День подходил к концу, так что даже побеленная Прибрежная улица казалась сизой в сумерках. Крича, как кошки, чайки возвращались к своим гнездам, и Марков брел вслед за ними, словно они указывали путь. Навстречу ему зажигались фонари, стоящие на равном расстоянии друг от друга: так солдаты отдают честь своему генералу. Он боялся, что перепутает этот дом с другими, ведь он уже убедился, что вовсе не узнавал родные места мгновенно, и даже спустя долгое время все еще сомневался, туда ли он попал. Но этот дом, будучи в три этажа, отличался от окружающих его двухэтажных. Фонарный столб напротив дома оказался удобен, чтобы опереться о него спиной. Марков вытащил из кармана пачку сигарет и, обратив взгляд на окна третьего этажа, приготовился ждать.

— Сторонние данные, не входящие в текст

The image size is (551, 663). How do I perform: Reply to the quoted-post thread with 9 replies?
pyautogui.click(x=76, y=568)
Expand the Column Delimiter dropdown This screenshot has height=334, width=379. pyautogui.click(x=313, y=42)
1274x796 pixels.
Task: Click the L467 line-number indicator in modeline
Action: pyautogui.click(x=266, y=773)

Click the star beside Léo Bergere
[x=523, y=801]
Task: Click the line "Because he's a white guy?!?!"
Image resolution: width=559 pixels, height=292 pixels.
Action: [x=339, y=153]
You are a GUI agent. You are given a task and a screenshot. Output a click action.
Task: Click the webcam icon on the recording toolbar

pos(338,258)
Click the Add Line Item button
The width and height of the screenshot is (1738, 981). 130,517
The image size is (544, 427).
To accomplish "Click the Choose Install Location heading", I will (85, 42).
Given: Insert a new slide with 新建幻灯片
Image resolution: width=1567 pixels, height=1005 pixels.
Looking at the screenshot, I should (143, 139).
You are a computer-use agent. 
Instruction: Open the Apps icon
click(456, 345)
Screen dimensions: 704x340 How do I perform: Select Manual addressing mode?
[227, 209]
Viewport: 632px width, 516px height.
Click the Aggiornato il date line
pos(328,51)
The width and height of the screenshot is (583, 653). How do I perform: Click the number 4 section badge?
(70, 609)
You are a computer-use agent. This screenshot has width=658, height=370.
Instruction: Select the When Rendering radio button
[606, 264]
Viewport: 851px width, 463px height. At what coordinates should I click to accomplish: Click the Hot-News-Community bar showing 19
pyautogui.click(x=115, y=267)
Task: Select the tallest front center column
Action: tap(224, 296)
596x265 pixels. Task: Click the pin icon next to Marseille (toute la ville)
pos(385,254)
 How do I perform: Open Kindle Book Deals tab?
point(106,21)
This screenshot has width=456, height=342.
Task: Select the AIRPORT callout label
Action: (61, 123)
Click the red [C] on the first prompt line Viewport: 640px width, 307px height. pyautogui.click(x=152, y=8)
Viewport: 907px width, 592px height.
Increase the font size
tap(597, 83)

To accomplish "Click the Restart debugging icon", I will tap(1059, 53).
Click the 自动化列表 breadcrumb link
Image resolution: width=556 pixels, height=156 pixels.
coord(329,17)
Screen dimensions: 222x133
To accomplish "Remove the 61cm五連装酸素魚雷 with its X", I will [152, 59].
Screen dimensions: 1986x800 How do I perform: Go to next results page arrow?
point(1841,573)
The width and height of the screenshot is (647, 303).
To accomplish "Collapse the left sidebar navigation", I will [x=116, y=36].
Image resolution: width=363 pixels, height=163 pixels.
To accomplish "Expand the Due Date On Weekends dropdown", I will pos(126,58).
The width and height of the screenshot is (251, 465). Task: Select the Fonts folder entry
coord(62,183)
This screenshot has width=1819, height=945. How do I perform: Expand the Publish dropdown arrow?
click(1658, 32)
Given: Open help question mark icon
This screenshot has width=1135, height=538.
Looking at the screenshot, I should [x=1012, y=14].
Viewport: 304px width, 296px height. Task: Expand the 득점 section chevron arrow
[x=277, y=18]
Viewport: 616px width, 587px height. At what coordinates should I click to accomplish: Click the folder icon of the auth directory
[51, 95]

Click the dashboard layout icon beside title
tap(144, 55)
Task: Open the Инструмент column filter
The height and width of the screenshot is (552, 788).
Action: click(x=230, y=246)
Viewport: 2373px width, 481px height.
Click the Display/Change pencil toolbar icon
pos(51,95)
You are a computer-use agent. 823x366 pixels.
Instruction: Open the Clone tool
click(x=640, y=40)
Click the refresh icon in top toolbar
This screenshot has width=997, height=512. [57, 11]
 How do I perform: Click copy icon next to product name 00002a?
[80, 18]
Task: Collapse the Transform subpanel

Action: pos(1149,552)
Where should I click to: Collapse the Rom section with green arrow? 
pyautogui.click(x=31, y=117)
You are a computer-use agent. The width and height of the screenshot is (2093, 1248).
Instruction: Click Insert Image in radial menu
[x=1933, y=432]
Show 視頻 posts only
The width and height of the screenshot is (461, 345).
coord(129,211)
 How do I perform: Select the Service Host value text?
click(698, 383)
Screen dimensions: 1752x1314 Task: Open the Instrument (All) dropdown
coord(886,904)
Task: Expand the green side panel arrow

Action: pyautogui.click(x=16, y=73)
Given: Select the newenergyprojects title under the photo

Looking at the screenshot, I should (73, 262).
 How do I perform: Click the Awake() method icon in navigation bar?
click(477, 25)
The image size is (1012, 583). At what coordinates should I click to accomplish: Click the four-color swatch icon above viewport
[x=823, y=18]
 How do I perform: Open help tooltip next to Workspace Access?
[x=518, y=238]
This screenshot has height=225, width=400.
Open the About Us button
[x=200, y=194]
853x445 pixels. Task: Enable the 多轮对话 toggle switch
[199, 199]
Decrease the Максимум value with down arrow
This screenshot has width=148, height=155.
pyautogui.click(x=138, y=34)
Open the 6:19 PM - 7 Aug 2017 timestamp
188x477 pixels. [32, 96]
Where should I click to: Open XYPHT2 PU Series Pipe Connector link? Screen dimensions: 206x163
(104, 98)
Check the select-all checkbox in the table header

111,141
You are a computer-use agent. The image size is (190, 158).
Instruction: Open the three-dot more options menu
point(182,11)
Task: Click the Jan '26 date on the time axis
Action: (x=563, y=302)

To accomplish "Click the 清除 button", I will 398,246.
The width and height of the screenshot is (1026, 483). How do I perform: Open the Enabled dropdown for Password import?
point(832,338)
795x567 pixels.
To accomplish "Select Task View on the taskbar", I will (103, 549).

Он ждал, как в театре ждут начала спектакля. Сходство усиливалось из-за того, что темнота вокруг него сгущалась все плотнее. Шторы на окнах не были задернуты, то есть на сцене, которую он сам себе создал, занавес был поднят. Все звуки замерли. Марков уже докурил сигарету до конца и зажег вторую. Может быть, он явился по-мещански слишком рано, представление еще не скоро начнут. Или он ошибся, или она переехала, или все это происходит в его воображении, или он приехал сюда по-настоящему – но пытаясь найти то, что ему пригрезилось.
Благодаря тому, что стемнело, он был избавлен от сыновнего долга узнавания. Глядя на смутно белевший угол дома, он мог бы вспомнить деревянный стол и скамью за ним – равно как и представить, что там находится площадка для игр, свалка мусора, заросли репейника, все что угодно, а вовсе не стол со скамейкой, где они с матерью – в той Паннонии, за которой он сюда приехал, играли в карты.